**Problem requirements:** Turn every line of the listing below into a numbered list, skipping any blank lines.

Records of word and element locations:
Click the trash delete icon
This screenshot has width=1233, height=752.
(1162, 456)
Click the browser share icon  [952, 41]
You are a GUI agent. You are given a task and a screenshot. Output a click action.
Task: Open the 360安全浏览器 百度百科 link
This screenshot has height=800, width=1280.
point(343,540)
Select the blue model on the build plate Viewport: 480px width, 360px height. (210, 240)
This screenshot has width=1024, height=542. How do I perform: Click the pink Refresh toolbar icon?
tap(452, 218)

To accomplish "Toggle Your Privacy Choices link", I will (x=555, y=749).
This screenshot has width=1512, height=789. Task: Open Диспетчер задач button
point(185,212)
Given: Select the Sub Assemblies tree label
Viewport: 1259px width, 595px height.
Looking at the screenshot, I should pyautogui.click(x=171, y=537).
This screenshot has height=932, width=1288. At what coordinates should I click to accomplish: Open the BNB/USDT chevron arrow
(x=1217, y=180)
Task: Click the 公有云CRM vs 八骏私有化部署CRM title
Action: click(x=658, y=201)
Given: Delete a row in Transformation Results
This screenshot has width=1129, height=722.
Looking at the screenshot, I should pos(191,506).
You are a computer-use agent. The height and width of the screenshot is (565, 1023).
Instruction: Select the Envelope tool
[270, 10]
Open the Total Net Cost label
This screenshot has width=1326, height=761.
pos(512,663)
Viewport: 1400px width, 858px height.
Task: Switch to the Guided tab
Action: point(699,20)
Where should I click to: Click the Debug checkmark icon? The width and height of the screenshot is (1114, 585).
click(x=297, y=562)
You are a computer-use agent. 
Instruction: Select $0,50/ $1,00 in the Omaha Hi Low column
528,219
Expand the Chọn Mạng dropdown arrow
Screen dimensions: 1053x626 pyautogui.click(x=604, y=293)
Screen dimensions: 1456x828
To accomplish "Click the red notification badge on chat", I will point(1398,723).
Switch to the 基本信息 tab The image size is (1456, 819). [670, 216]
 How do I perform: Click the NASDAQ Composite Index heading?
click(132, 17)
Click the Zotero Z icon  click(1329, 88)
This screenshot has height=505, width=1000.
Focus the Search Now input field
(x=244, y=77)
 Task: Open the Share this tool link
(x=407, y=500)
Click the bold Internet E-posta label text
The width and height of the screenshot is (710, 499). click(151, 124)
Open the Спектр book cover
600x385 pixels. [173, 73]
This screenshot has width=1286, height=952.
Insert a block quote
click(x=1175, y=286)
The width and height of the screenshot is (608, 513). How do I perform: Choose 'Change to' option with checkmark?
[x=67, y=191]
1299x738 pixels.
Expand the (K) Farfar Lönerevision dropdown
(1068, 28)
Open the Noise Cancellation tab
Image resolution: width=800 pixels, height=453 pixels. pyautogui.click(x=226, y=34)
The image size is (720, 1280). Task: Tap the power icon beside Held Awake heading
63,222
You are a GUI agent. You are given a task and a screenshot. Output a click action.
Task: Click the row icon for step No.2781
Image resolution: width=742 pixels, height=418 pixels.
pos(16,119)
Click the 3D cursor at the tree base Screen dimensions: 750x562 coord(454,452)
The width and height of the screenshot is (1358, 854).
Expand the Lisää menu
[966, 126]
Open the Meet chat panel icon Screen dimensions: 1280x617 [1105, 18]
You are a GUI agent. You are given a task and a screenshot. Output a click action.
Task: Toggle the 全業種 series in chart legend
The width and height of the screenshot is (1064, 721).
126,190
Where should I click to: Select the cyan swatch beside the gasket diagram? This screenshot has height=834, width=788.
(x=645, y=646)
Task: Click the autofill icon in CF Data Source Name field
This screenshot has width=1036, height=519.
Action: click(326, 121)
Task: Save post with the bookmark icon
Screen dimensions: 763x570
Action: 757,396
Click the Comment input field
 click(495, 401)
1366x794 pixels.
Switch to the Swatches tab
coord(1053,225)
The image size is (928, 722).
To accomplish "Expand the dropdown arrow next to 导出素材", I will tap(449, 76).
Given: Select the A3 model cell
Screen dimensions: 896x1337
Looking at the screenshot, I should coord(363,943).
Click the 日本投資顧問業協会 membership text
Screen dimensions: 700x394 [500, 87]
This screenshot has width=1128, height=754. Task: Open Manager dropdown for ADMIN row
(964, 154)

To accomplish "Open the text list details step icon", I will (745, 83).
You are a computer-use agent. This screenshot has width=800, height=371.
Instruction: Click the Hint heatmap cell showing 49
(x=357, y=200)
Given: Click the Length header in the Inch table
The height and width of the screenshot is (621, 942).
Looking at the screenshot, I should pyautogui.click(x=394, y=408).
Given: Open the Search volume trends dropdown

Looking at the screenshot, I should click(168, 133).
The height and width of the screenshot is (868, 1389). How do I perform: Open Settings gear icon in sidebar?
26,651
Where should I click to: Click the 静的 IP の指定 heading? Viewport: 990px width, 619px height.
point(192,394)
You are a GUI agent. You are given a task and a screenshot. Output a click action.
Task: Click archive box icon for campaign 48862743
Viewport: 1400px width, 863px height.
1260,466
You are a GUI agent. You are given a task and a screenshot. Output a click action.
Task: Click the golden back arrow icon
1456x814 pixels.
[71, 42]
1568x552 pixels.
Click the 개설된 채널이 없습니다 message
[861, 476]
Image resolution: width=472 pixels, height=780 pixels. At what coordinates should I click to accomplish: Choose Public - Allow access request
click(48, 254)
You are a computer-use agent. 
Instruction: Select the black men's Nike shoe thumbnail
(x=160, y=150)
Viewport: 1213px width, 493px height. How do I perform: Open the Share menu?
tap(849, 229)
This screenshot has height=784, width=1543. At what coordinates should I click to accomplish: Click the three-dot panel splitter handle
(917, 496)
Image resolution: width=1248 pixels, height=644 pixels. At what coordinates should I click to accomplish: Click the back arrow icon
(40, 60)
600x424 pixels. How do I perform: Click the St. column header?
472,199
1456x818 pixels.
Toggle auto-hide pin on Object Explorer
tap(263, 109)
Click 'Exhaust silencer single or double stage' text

**Final result:**
1. Click the trash delete icon
2. This screenshot has width=1233, height=752.
3. (1162, 456)
4. Click the browser share icon  [952, 41]
5. You are a GUI agent. You are given a task and a screenshot. Output a click action.
6. Task: Open the 360安全浏览器 百度百科 link
7. This screenshot has height=800, width=1280.
8. point(343,540)
9. Select the blue model on the build plate Viewport: 480px width, 360px height. (210, 240)
10. This screenshot has width=1024, height=542. How do I perform: Click the pink Refresh toolbar icon?
11. tap(452, 218)
12. To accomplish "Toggle Your Privacy Choices link", I will (x=555, y=749).
13. This screenshot has width=1512, height=789. Task: Open Диспетчер задач button
14. point(185,212)
15. Given: Select the Sub Assemblies tree label
16. Viewport: 1259px width, 595px height.
17. Looking at the screenshot, I should pyautogui.click(x=171, y=537).
18. This screenshot has height=932, width=1288. At what coordinates should I click to accomplish: Open the BNB/USDT chevron arrow
19. (x=1217, y=180)
20. Task: Click the 公有云CRM vs 八骏私有化部署CRM title
21. Action: click(x=658, y=201)
22. Given: Delete a row in Transformation Results
23. This screenshot has width=1129, height=722.
24. Looking at the screenshot, I should pos(191,506).
25. You are a computer-use agent. The height and width of the screenshot is (565, 1023).
26. Instruction: Select the Envelope tool
27. [270, 10]
28. Open the Total Net Cost label
29. This screenshot has width=1326, height=761.
30. pos(512,663)
31. Viewport: 1400px width, 858px height.
32. Task: Switch to the Guided tab
33. Action: point(699,20)
34. Where should I click to: Click the Debug checkmark icon? The width and height of the screenshot is (1114, 585).
35. click(x=297, y=562)
36. You are a computer-use agent. 
37. Instruction: Select $0,50/ $1,00 in the Omaha Hi Low column
38. 528,219
39. Expand the Chọn Mạng dropdown arrow
40. Screen dimensions: 1053x626 pyautogui.click(x=604, y=293)
41. Screen dimensions: 1456x828
42. To accomplish "Click the red notification badge on chat", I will point(1398,723).
43. Switch to the 基本信息 tab The image size is (1456, 819). [670, 216]
44.  How do I perform: Click the NASDAQ Composite Index heading?
45. click(132, 17)
46. Click the Zotero Z icon  click(1329, 88)
47. This screenshot has height=505, width=1000.
48. Focus the Search Now input field
49. (x=244, y=77)
50.  Task: Open the Share this tool link
51. (x=407, y=500)
52. Click the bold Internet E-posta label text
53. The width and height of the screenshot is (710, 499). click(151, 124)
54. Open the Спектр book cover
55. 600x385 pixels. [173, 73]
56. This screenshot has width=1286, height=952.
57. Insert a block quote
58. click(x=1175, y=286)
59. The width and height of the screenshot is (608, 513). How do I perform: Choose 'Change to' option with checkmark?
60. [x=67, y=191]
61. 1299x738 pixels.
62. Expand the (K) Farfar Lönerevision dropdown
63. (1068, 28)
64. Open the Noise Cancellation tab
65. Image resolution: width=800 pixels, height=453 pixels. pyautogui.click(x=226, y=34)
66. The image size is (720, 1280). Task: Tap the power icon beside Held Awake heading
67. 63,222
68. You are a GUI agent. You are given a task and a screenshot. Output a click action.
69. Task: Click the row icon for step No.2781
70. Image resolution: width=742 pixels, height=418 pixels.
71. pos(16,119)
72. Click the 3D cursor at the tree base Screen dimensions: 750x562 coord(454,452)
73. The width and height of the screenshot is (1358, 854).
74. Expand the Lisää menu
75. [966, 126]
76. Open the Meet chat panel icon Screen dimensions: 1280x617 [1105, 18]
77. You are a GUI agent. You are given a task and a screenshot. Output a click action.
78. Task: Toggle the 全業種 series in chart legend
79. The width and height of the screenshot is (1064, 721).
80. 126,190
81. Where should I click to: Select the cyan swatch beside the gasket diagram? This screenshot has height=834, width=788.
82. (x=645, y=646)
83. Task: Click the autofill icon in CF Data Source Name field
84. This screenshot has width=1036, height=519.
85. Action: click(326, 121)
86. Task: Save post with the bookmark icon
87. Screen dimensions: 763x570
88. Action: 757,396
89. Click the Comment input field
90.  click(495, 401)
91. 1366x794 pixels.
92. Switch to the Swatches tab
93. coord(1053,225)
94. The image size is (928, 722).
95. To accomplish "Expand the dropdown arrow next to 导出素材", I will tap(449, 76).
96. Given: Select the A3 model cell
97. Screen dimensions: 896x1337
98. Looking at the screenshot, I should coord(363,943).
99. Click the 日本投資顧問業協会 membership text
100. Screen dimensions: 700x394 [500, 87]
101. This screenshot has width=1128, height=754. Task: Open Manager dropdown for ADMIN row
102. (964, 154)
103. To accomplish "Open the text list details step icon", I will (745, 83).
104. You are a computer-use agent. This screenshot has width=800, height=371.
105. Instruction: Click the Hint heatmap cell showing 49
106. (x=357, y=200)
107. Given: Click the Length header in the Inch table
108. The height and width of the screenshot is (621, 942).
109. Looking at the screenshot, I should pyautogui.click(x=394, y=408).
110. Given: Open the Search volume trends dropdown
111. Looking at the screenshot, I should click(168, 133).
112. The height and width of the screenshot is (868, 1389). How do I perform: Open Settings gear icon in sidebar?
113. 26,651
114. Where should I click to: Click the 静的 IP の指定 heading? Viewport: 990px width, 619px height.
115. point(192,394)
116. You are a GUI agent. You are given a task and a screenshot. Output a click action.
117. Task: Click archive box icon for campaign 48862743
118. Viewport: 1400px width, 863px height.
119. 1260,466
120. You are a GUI agent. You are given a task and a screenshot. Output a click action.
121. Task: Click the golden back arrow icon
122. 1456x814 pixels.
123. [71, 42]
124. 1568x552 pixels.
125. Click the 개설된 채널이 없습니다 message
126. [861, 476]
127. Image resolution: width=472 pixels, height=780 pixels. At what coordinates should I click to accomplish: Choose Public - Allow access request
128. click(48, 254)
129. You are a computer-use agent. 
130. Instruction: Select the black men's Nike shoe thumbnail
131. (x=160, y=150)
132. Viewport: 1213px width, 493px height. How do I perform: Open the Share menu?
133. tap(849, 229)
134. This screenshot has height=784, width=1543. At what coordinates should I click to accomplish: Click the three-dot panel splitter handle
135. (917, 496)
136. Image resolution: width=1248 pixels, height=644 pixels. At what coordinates should I click to accomplish: Click the back arrow icon
137. (40, 60)
138. 600x424 pixels. How do I perform: Click the St. column header?
139. 472,199
140. 1456x818 pixels.
141. Toggle auto-hide pin on Object Explorer
142. tap(263, 109)
143. Click 'Exhaust silencer single or double stage' text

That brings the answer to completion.